Retail and consumer products veteran Brian Cornell was named chairman and CEO at Target to fill two of the three roles previously held by the company’s former top executive Gregg Steinhafel.
Cornell will assume his new responsibilities at Target on August 12 after most recently serving as CEO of PepsiCo Americas Foods for two years. He brings a well-rounded background in retail and CPG to Target. Prior to PepsiCo, Cornell served as president and CEO of Walmart’s Sam’s Club division for roughly three years. He came to Sam’s Club after serving as CEO of Michaels Stores and also held the role of chief marketing officer at Safeway. Earlier in his career, Cornell held general management positions at PepsiCo, including president of Tropicana, president of PepsiCo beverages for Europe and Africa, and president of PepsiCo North America Foodservice.
In a brief statement announcing his appointment, Target said Cornell’s top priorities would be to accelerate the company’s performance and advance its omnichannel evolution.
“As we seek to aggressively move Target forward and establish the company as a top omnichannel retailer, we focused on identifying an extraordinary leader who could bring vision, focus and a wealth of experience to Target’s transformation,” said Roxanne S. Austin, the interim non-executive chair of the Target board who led the search for Steinhafel’s replacement. Steinhafel, who also held the title of president, stepped down in early May and his responsibilities were filled on an interim basis by CFO John Mulligan.
“The board is confident that Brian’s diverse and broad experience in retail and consumer products as well as his passion for leading high performing teams will propel Target forward.”
Cornell said he was honored and humbled to join Target as the first CEO hired from outside the company.
“I am committed to empowering this talented team to realize its full potential, lead change and strengthen the love guests have for this brand,” Cornell said. “As we create the Target of tomorrow, I will focus on our current business performance in both the U.S. and Canada and on how we accelerate our omnichannel transformation.”
In exchange for his services, Cornell will receive a lucrative compensation package that includes an annual salary of $1.3 million, a 2014 pro-rated cash incentive equal to 150% of his base sales and stock-based awards with a potential payout of $3.75 million.
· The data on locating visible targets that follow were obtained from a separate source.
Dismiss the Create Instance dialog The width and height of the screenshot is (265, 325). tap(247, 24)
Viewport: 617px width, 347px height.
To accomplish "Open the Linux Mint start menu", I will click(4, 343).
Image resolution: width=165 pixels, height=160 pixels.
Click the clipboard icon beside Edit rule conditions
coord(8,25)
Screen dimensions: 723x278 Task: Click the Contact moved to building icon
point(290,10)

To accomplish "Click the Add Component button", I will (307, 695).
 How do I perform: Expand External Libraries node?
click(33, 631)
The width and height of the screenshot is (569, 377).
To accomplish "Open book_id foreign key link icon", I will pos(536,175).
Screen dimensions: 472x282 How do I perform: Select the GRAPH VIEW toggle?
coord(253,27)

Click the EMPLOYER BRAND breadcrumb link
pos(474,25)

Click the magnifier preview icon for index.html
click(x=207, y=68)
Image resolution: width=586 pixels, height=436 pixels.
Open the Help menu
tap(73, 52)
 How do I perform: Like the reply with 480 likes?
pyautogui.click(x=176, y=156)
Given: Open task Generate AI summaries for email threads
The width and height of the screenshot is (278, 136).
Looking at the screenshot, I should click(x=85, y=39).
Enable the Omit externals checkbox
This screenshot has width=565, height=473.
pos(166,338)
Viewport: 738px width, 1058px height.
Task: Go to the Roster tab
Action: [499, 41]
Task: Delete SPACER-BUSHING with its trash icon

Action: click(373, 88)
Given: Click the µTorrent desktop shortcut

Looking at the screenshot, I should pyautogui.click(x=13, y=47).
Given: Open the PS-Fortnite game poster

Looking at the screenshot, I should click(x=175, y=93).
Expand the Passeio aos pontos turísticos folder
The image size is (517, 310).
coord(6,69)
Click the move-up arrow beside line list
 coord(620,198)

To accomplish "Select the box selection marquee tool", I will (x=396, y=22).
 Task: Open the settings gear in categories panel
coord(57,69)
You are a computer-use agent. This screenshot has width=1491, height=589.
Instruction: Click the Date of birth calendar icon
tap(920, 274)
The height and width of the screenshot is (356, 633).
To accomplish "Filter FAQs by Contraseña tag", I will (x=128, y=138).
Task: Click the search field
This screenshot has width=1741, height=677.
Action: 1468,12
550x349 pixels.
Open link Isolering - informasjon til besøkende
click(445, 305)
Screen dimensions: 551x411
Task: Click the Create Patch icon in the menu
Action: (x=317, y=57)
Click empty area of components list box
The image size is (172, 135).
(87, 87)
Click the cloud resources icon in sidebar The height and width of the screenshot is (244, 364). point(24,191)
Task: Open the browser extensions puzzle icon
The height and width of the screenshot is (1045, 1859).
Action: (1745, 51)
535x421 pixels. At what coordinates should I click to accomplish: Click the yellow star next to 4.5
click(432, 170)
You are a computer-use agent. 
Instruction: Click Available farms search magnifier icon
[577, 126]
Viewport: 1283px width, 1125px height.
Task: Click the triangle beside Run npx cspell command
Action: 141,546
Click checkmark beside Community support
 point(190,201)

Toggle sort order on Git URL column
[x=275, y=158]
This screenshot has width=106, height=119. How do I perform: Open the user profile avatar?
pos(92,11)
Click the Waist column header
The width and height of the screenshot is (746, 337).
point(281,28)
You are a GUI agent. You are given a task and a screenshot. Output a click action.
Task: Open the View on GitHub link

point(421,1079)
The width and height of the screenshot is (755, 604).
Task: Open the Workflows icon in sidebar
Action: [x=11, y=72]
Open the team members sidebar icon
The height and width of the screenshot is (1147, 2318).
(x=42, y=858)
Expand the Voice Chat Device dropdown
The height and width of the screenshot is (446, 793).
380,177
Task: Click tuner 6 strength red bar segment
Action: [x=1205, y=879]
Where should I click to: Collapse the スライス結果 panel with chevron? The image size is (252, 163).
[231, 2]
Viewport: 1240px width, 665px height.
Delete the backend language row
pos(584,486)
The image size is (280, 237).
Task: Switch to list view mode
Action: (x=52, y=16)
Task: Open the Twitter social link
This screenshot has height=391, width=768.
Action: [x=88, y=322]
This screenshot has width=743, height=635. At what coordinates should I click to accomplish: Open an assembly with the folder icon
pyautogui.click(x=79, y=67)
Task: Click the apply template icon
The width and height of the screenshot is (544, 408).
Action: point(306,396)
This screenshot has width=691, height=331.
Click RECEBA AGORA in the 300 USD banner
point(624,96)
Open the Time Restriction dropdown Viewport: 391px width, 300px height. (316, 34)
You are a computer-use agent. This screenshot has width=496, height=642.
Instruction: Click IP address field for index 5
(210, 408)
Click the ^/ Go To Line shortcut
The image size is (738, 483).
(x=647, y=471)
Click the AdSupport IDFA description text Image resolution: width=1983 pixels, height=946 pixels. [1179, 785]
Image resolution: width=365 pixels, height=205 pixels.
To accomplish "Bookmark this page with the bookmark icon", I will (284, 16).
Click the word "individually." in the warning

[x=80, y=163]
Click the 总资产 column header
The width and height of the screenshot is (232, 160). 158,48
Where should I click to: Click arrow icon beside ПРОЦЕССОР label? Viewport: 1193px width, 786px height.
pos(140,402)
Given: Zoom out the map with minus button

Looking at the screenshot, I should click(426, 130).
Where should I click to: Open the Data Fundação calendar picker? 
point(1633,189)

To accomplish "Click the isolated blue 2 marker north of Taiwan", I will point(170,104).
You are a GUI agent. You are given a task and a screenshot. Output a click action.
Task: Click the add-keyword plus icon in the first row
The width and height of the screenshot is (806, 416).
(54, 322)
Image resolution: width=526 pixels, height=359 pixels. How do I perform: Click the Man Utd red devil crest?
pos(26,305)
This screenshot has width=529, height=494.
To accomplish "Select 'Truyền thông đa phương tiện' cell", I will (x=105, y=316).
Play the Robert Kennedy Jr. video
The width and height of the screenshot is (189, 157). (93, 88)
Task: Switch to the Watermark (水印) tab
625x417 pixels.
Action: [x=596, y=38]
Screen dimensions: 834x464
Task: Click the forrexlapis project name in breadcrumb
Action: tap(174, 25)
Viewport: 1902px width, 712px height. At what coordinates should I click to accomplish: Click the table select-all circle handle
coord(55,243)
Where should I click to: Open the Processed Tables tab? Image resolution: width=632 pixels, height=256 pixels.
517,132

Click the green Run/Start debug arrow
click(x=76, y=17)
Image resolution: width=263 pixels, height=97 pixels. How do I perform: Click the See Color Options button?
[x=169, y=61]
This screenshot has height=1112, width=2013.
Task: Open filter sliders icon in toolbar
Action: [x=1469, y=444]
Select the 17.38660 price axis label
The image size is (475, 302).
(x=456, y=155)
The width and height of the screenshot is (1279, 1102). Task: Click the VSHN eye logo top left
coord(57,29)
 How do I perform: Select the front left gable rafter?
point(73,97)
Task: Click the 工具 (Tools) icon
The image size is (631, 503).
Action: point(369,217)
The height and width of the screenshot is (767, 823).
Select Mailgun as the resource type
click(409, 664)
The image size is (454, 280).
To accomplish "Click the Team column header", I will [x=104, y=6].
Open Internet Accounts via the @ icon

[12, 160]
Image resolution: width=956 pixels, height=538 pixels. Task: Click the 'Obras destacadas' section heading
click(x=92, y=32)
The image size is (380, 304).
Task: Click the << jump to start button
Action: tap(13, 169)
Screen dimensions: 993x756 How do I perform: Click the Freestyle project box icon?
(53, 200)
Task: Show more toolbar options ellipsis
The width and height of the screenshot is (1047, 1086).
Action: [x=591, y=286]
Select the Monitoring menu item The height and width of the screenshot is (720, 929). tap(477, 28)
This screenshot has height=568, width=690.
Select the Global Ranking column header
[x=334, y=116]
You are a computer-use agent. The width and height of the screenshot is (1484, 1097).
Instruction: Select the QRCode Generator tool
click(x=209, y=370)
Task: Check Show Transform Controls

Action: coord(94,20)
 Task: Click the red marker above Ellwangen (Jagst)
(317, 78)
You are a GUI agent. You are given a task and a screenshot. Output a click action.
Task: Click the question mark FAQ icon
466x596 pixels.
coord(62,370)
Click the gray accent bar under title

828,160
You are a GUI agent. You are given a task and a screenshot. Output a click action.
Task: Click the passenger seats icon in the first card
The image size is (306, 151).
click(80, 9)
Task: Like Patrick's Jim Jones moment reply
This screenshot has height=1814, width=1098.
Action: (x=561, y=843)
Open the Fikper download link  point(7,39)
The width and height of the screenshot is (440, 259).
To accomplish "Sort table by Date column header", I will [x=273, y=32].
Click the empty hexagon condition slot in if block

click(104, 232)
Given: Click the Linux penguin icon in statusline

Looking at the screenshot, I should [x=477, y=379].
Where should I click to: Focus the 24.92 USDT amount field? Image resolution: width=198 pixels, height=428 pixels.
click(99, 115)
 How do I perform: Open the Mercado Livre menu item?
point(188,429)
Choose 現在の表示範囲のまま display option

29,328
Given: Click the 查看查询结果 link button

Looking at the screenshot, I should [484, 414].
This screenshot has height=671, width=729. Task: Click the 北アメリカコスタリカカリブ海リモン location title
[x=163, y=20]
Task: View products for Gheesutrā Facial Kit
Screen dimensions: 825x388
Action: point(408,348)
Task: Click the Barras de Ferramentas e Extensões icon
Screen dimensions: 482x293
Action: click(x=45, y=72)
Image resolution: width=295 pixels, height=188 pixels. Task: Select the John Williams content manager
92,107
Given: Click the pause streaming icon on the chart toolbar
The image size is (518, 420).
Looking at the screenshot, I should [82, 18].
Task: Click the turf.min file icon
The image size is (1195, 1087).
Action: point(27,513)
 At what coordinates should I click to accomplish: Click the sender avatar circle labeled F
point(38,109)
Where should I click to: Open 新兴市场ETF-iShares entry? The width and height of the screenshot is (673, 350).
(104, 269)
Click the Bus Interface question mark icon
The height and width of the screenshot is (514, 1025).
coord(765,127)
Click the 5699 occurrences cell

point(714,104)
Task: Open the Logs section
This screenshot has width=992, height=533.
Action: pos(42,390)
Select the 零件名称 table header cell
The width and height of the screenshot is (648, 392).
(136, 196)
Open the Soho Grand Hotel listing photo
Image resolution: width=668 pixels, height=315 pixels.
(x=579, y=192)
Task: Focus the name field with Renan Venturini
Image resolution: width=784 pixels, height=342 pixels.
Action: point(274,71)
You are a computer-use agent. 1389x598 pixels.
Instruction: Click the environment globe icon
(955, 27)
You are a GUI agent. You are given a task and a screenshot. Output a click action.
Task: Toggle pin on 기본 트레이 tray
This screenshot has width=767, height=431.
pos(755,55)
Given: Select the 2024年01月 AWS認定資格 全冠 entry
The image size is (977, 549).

In addition, in 2015 Cornell will received stock-based awards with a potential value of $9 million. Target is also on the hook to compensate Cornell for incentive awards and grants he forfeits by leaving PepsiCo. Target said it would provide Cornell with a make-whole equity grant and a make-whole pro-rata annual bonus valued at more than $19 million, minus whatever portion of that amount Cornell is able to retain from his former employer. Target said it was unable to determine that amount at the time details of his compensation were disclosed in a filing with the Securities and Exchange Commission.